Durante as eleições primárias nos Estados Unidos, o “Guardian” utilizou notificações “push” para informar o resultado da disputa.

O fato em si não é novidade. Vários veículos, incluindo a Folha, usam a ferramenta. Mas o jornal britânico inovou, criando notificações que eram atualizadas em tempo real, à medida que as urnas eram apuradas.

Reportagem publicada no site do Nieman Journalism Lab, de Harvard, mostra que as mudanças promovidas pelo Guardian Mobile Innovation Lab podem servir para antecipar como dispositivos móveis receberão conteúdo nos próximos anos.

Exemplo de notificação do ‘Guardian’ durante as primárias do Partido Democrata (Foto: Reprodução/Twitter)

Outros testes já foram realizados pelo “Guardian”, como na divulgação dos balanços mensais de desemprego nos Estados Unidos.
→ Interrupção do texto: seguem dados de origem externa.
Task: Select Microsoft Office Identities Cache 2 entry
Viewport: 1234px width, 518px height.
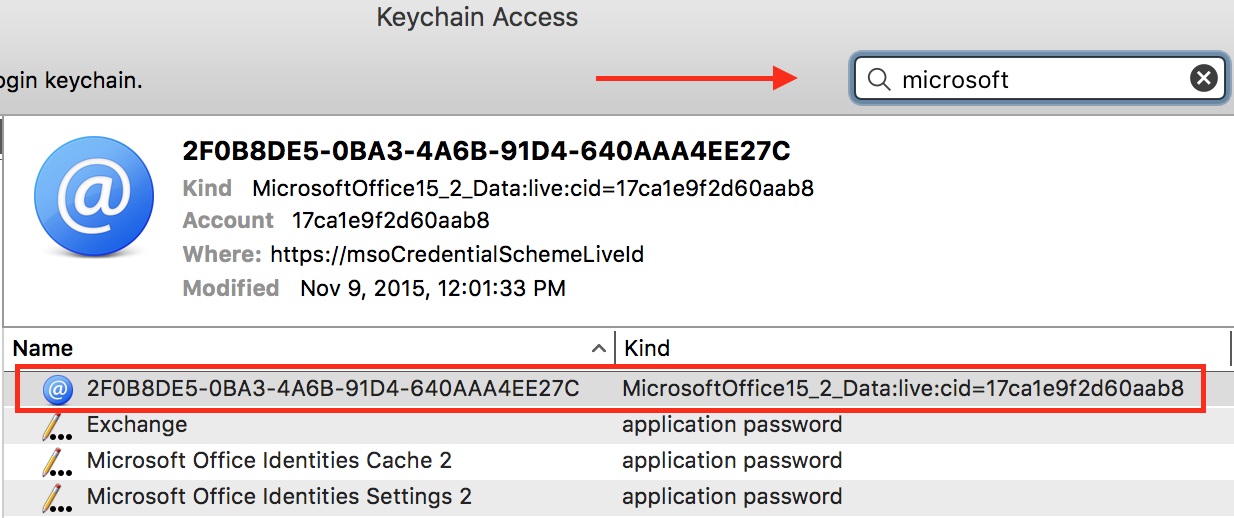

A notificação permitia que o leitor escolhesse entre um ícone de um rosto feliz para receber boas notícias, como aumento de vagas em determinada área, ou um triste para ler as más, como a redução dos postos de trabalho no país.

“Experiências com notificações estão sendo feitas, mas comedidamente”, diz Sasha Koren, editora do Guardian Mobile Innovation Lab. “Parece que estratégias sobre quantos alertas enviar e como trabalhá-los em eventos específicos não fizeram parte do planejamento dos veículos até aqui.”

Segundo a gerente de produtos do Mobile Innovation Lab, Sarah Schmalbach, informar usando notificações permite contar histórias de um jeito mais interativo.

“Falamos muito sobre narrar uma história que atenda as necessidades das pessoas”, afirma Schmalbach. “Há uma versão de 15 segundos de uma história e a versão de cinco minutos. Com base no tempo que você tem, na sua localização e no seu interesse por aquele tópico, tentamos entregar a versão que funciona melhor para você.”

Por enquanto, as experiências do “Guardian” com notificações “push” estão disponíveis apenas para o sistema Android. Interessados em acompanhar os próximos testes podem se inscrever no site do Mobile Innovation Lab.